Title: Colouring in Photoshop
Post by: radiator on 14 March, 2006, 02:01:30 AM
Hi there, wondering if any kind soul skilled in the art of photoshop can help me out with something. I colour my illos in PS, using a variation of the 'cut and grad' technique, which works great for me.
However, my main problem with using it is actually deciding on a colour scheme or colour palette. I tend to just pick colours at random from the colour picker, and the results sometimes look a bit too bright, busy and scattershot, even after tinkering with hue/sat, and i'd like my images to have a more unified, restrained feel (i'm digging kev walker's palette, for example). Basically, are there any tips/rules about picking a coherent colour scheme i should know about? I've searched high and low on the web, but most colouring tutorials don't really cover this aspect in any depth. If anyone can point me in the direction of one it'd be much appreciated.
Cheers
Title: Re: Colouring in Photoshop...
Post by: Bico on 14 March, 2006, 02:36:59 AM
Drag a picture with your preferred colour scheme into photoshop, then use the eyedropper tool to pick the colours you want.
Not ideal, but quick.
Title: Re: Colouring in Photoshop...
Post by: Adrian Bamforth on 14 March, 2006, 02:41:35 AM
My advice would be not to worry too much about getting the colours right when you're first applying them - when you're separating out the page into areas of colour treat it as just the laborious process that makes it easier to 'bucket fill' or adjust the colour balance of (or however you wish to do it) with the right colours later when you can concentrate solely on picking colours. Pick token colours for things, don't worry too much about saturation.

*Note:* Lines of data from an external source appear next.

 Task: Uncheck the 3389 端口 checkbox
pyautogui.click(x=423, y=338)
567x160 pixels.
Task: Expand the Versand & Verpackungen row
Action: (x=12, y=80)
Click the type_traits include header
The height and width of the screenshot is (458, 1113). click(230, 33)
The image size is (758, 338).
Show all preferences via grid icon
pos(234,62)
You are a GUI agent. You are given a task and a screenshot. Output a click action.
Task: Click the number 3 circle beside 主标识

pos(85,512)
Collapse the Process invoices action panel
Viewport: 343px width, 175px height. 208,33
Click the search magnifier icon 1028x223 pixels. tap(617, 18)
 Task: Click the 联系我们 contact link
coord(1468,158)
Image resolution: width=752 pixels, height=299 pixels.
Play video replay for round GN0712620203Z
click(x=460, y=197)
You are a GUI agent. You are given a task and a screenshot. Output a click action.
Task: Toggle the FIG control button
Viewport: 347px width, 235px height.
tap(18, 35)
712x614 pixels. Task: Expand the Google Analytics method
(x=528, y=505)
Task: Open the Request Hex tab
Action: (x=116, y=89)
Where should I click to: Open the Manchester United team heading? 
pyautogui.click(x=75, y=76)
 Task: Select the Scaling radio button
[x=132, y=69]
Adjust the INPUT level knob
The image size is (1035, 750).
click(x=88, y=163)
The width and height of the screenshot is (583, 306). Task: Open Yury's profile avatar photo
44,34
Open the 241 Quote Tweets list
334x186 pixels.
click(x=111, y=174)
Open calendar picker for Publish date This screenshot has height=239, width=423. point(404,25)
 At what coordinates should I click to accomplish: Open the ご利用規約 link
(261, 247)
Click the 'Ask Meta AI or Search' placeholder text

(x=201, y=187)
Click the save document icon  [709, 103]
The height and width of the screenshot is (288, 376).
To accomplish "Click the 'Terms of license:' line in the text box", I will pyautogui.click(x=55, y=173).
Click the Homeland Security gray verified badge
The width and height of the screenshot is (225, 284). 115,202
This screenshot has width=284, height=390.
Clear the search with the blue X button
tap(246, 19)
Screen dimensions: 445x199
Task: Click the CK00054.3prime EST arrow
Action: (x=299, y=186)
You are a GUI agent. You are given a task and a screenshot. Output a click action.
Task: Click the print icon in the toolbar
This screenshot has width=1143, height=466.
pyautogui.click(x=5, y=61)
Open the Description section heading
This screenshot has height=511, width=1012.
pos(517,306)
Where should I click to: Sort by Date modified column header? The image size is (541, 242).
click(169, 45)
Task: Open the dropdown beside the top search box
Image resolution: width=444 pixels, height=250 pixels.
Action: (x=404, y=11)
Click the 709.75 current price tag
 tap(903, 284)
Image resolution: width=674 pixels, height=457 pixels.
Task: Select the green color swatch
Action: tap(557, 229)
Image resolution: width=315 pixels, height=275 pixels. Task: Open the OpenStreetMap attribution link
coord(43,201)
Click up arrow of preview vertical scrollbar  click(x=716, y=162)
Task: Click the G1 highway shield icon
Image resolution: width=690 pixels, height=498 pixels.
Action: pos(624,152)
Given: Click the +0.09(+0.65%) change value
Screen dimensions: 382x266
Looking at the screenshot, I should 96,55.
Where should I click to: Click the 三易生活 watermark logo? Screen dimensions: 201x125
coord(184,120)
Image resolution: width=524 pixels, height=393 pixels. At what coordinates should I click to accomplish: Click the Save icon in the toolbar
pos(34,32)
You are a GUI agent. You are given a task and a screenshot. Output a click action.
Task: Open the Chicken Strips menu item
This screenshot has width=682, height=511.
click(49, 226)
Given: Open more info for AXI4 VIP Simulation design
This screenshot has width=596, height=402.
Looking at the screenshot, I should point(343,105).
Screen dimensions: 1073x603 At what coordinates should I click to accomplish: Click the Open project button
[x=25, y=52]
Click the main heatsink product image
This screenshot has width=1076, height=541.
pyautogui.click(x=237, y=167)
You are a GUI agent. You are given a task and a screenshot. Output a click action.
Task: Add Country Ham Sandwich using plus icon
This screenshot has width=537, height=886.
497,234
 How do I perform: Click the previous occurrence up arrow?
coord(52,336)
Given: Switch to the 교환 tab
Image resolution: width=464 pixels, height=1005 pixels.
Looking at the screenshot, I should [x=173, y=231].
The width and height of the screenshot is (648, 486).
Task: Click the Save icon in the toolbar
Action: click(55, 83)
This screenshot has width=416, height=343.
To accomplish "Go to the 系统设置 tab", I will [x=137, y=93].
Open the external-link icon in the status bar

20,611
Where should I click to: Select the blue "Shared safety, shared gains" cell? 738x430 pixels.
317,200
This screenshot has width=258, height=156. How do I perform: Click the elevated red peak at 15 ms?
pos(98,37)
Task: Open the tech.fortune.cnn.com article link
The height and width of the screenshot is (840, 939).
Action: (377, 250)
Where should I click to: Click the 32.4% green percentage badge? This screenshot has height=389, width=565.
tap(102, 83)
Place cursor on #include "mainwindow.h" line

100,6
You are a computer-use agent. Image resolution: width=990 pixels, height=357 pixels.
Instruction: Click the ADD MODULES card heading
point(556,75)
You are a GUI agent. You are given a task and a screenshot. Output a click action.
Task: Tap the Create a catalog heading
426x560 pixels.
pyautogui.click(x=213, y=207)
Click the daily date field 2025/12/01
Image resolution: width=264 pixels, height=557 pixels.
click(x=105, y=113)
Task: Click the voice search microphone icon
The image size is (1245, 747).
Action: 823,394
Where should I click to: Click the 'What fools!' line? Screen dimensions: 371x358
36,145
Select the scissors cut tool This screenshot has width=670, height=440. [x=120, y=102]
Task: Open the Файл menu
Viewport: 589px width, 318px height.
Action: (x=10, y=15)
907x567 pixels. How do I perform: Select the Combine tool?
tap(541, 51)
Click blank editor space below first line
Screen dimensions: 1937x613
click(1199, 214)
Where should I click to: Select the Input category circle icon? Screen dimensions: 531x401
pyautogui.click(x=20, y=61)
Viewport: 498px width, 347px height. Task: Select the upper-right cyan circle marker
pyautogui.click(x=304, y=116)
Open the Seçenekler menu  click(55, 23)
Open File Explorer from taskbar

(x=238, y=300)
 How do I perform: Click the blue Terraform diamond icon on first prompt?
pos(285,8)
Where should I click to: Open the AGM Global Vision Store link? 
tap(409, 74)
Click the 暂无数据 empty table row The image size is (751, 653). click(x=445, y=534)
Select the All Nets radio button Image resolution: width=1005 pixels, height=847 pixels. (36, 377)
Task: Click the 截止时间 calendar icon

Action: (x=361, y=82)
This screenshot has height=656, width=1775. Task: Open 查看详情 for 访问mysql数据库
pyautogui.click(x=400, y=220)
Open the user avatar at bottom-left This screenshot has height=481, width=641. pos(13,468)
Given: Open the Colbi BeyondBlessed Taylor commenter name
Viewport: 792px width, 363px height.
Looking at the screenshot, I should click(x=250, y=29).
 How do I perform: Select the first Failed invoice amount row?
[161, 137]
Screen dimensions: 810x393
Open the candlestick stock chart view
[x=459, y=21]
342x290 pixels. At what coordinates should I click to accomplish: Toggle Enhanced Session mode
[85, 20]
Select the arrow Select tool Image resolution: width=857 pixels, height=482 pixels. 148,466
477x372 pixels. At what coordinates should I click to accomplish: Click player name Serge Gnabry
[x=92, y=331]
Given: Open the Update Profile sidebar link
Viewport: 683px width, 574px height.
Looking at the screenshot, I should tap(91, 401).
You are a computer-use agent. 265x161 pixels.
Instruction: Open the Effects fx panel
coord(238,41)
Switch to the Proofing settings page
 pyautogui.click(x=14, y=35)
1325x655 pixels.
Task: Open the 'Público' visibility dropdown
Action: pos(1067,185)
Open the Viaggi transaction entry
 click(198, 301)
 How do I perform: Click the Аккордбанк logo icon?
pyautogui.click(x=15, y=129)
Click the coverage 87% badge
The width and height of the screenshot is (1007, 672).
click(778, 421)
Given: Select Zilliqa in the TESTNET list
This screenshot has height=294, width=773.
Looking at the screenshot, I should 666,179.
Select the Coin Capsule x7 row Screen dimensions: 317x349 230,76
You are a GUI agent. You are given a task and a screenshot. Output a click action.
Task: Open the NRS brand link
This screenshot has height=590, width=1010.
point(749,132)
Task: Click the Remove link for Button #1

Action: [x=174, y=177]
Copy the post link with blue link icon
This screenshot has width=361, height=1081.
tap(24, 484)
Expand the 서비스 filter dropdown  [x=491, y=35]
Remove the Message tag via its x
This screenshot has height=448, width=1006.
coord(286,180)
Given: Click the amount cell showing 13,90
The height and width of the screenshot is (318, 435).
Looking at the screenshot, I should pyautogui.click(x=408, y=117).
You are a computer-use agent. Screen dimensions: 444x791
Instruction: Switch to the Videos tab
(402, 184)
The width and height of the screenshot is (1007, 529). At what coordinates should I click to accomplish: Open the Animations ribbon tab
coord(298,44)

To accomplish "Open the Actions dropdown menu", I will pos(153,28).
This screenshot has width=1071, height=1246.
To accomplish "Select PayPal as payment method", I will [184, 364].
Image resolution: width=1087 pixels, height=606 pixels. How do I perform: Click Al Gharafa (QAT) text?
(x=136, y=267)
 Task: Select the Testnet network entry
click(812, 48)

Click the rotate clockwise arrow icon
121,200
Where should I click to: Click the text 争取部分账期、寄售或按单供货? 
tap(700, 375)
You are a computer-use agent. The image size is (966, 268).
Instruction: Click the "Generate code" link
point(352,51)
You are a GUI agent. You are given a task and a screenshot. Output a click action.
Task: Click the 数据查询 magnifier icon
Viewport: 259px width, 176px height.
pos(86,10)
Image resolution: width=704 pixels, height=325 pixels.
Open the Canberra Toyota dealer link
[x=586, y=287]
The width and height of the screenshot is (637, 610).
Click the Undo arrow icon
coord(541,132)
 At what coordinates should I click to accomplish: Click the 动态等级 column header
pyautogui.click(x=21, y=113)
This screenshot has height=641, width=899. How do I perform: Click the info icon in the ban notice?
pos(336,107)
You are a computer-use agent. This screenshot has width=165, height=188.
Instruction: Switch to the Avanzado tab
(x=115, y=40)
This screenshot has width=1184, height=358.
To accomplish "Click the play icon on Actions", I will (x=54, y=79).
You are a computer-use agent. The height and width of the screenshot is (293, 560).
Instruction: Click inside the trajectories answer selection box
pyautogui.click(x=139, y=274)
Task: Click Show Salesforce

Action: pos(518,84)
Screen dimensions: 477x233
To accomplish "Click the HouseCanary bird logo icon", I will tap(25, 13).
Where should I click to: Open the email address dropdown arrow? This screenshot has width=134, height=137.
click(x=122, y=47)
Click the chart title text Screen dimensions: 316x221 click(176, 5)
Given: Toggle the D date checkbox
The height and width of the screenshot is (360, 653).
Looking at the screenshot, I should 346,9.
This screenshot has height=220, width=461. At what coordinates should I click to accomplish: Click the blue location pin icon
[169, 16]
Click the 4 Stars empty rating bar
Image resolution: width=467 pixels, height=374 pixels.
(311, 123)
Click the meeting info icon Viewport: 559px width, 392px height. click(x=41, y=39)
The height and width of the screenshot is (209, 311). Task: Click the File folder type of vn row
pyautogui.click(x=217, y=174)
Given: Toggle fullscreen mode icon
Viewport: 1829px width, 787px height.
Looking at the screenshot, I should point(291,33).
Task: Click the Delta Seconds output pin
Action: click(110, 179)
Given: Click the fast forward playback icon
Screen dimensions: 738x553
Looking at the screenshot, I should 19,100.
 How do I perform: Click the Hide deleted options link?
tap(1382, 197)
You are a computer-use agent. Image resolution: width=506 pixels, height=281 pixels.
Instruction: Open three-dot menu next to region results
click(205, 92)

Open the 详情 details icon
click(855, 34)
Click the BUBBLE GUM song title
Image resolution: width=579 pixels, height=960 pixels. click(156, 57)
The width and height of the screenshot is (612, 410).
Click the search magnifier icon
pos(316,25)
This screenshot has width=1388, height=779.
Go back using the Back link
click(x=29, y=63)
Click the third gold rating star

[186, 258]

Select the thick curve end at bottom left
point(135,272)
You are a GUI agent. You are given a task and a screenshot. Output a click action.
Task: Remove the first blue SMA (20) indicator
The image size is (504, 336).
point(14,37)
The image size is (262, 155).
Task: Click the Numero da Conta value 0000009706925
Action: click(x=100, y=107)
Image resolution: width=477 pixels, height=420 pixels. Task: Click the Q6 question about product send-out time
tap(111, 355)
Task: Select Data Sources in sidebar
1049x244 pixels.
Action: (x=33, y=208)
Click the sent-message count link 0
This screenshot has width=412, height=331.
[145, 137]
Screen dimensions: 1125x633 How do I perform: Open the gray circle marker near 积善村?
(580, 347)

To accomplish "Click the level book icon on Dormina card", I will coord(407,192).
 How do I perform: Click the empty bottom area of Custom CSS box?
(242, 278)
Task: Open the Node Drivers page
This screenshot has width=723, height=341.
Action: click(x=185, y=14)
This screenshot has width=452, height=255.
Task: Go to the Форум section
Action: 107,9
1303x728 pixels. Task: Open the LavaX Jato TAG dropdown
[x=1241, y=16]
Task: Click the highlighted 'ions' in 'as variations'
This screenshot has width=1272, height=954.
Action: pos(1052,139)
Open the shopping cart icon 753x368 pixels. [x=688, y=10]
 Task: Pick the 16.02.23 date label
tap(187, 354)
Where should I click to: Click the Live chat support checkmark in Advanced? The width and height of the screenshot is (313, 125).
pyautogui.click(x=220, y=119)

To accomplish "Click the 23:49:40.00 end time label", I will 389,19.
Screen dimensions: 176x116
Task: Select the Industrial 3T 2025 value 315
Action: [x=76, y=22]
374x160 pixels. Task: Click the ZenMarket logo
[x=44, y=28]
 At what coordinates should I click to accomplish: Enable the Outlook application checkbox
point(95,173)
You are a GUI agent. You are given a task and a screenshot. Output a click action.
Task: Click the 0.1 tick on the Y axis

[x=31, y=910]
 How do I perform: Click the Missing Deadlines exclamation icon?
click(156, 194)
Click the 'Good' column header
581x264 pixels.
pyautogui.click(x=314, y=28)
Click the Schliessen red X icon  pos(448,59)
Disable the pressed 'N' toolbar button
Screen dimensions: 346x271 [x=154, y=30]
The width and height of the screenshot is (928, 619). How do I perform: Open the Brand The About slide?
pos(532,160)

I've found a good method to get a colour scheme is colour everything with predictible colours (i.e.roughly the colours they are) then put a big block of colour over the top of the panel (or whole page if you want it all consistent) on a layer above. Set this layer to colour mode. Then you can play with the opacity of that layer to change the saturation of that colour into all the other colours and play with the colour balance to change the colour itself. You're narrowing colour range of the panel/page but that's probably what you want if you're after a colour scheme.

You can also use a dark colour and set the layer to Multiply and it'll make the panels darker with the colour (or set to Lighten for the opposite effect). This is useful for night-time scenes. It's like using a colour filter on a camera as done to death by the likes of Guy Richie.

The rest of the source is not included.